Copy the stretch of data below from the line containing "Get Directions (28, 673)" through the line containing "Send Us an Email (29, 678)", reproducing each line without any changes.

- Extracted information:
------------------------------------------------------------------------

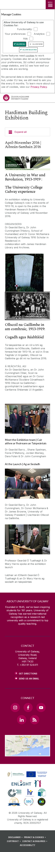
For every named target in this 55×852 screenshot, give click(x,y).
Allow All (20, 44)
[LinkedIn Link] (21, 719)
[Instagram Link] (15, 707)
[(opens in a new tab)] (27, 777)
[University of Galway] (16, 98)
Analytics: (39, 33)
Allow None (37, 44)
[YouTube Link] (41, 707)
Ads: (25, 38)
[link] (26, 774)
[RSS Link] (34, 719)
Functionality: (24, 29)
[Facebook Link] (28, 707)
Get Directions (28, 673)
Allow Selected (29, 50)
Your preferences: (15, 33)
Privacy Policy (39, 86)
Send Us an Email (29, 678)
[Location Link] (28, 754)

------------------------------------------------------------------------

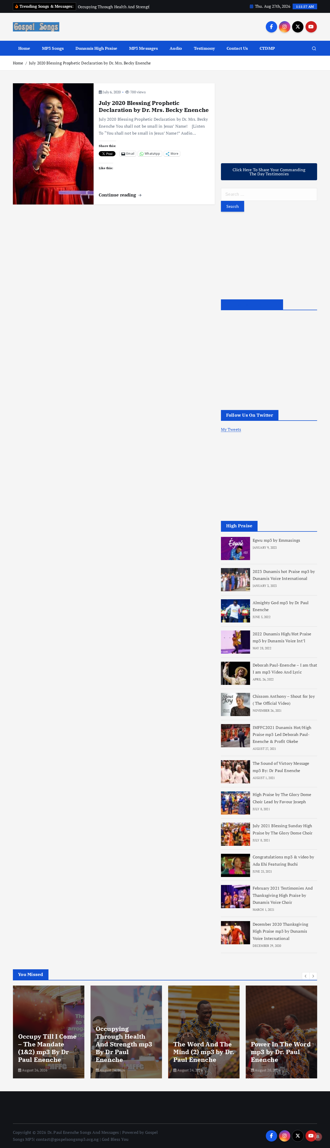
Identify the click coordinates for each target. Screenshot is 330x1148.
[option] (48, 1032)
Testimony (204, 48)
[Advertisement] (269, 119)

------------------------------------------------------------------------

- Solution for this problem:
Get Directions (28, 673)
Allow Selected (29, 50)
Your preferences: (15, 33)
Privacy Policy (39, 86)
Send Us an Email (29, 678)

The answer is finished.